Friday, July 31, 2009

Death of a Chinese indologist, a former Indian foreign minister remembers

Recently, a former foreign minister of India, Jaswant Singh, a member of the Lok Sabha, belonging to the BJP, paid tribute to a Chinese indologist, Ji Xianlin, who died at the ripe age of 98, on July 11, in Beijing.
Ji Xianlin’s greatest scholarly accomplishments were in the realm of “the history of Indian Buddhism and comparative linguistics.” He was a greatly venerated Chinese scholar who had “secretly translated the Sanskrit-Hindu text of the Ramayan into Chinese during the Cultural Revolution”.
Ji travelled to Germany in 1935 for study.

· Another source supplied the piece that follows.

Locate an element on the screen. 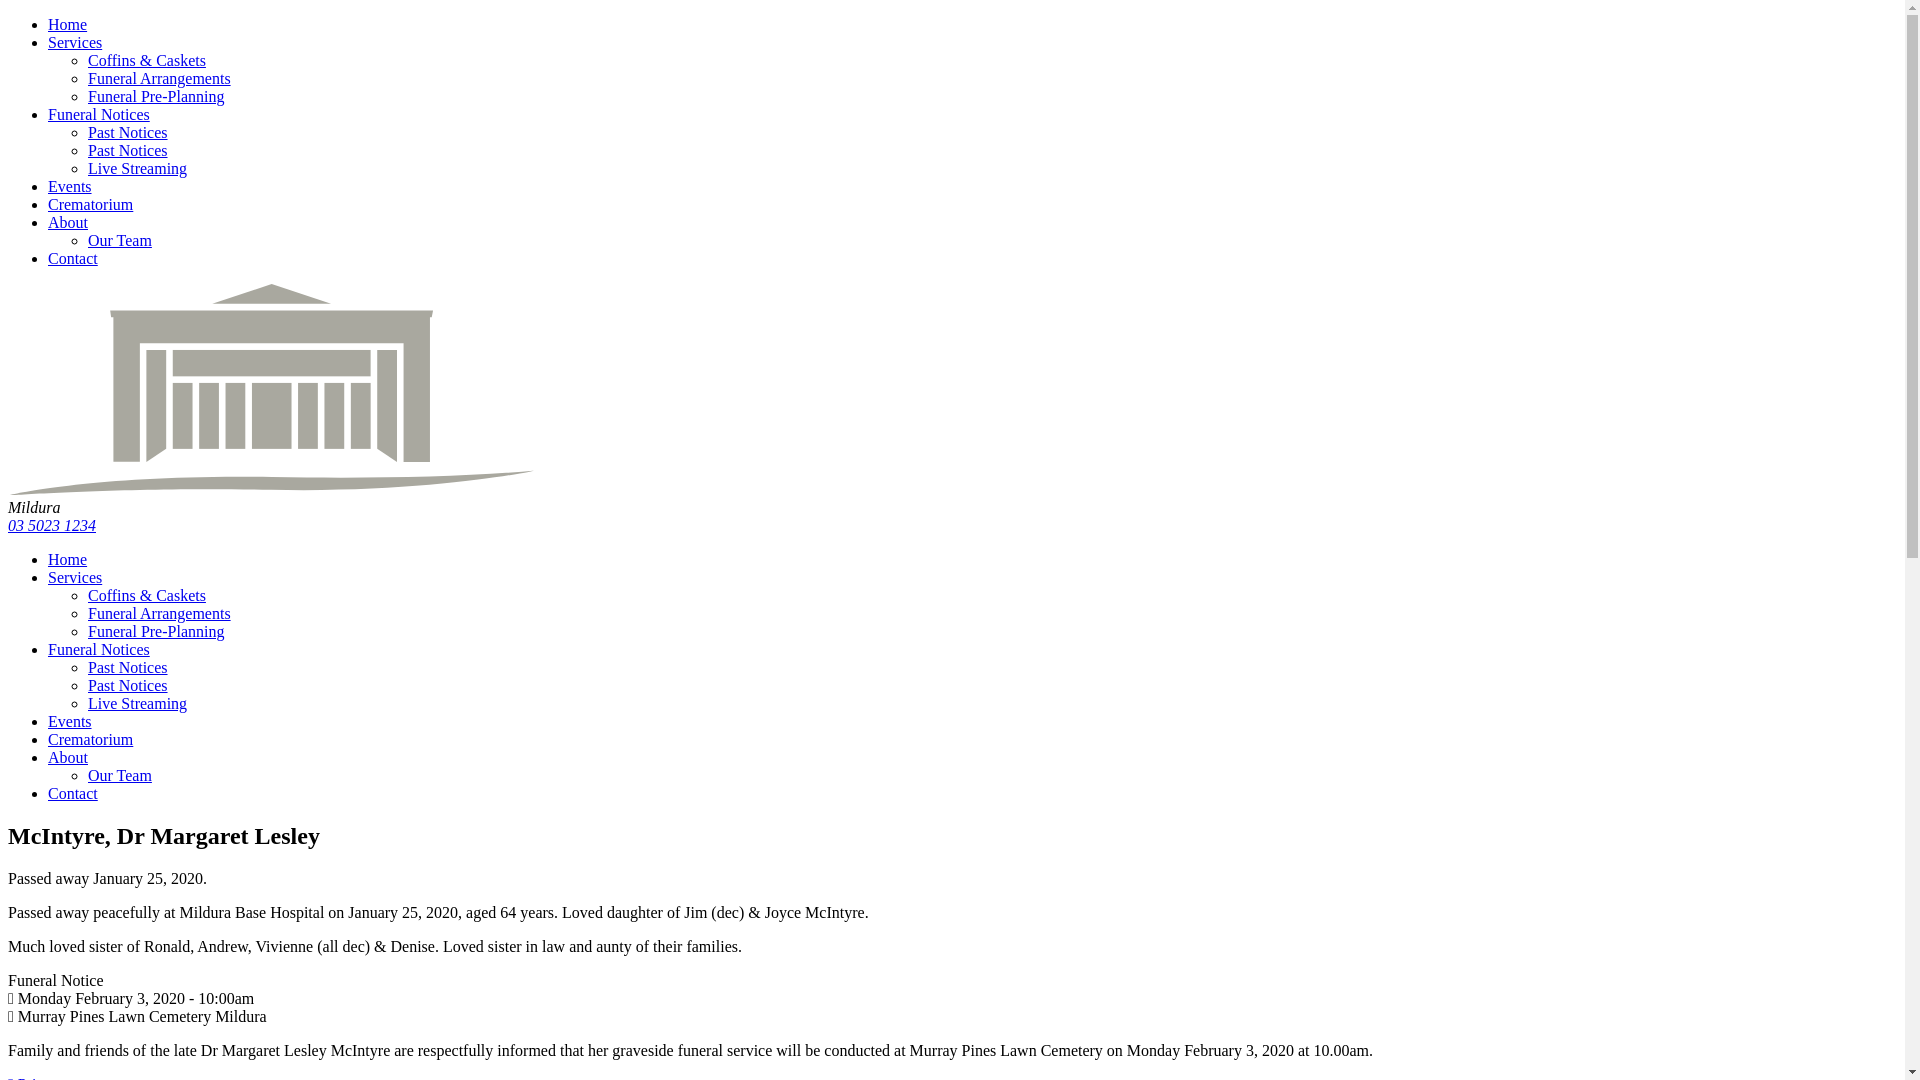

At the “University of Gottingen he moved in a new direction, choosing to major in Sanskrit and other ancient Indian languages under the direction of Ernst Waldschmidt and Emil Sieg.” Ji received his Ph.D. in Germany and after World War II returned to China where he took a position at Beijing University and founded the Department of Eastern Languages."
Ji pioneered a method of “using comparative linguistics to verify historical events and to track changes over time.” Ji’s scholarly findings over the course of his career won for him “academic prizes in India, Iran and Japan”.
Read the complete article here. 31 July 2009

It would be interesting to read some of Ji's interpretation of India.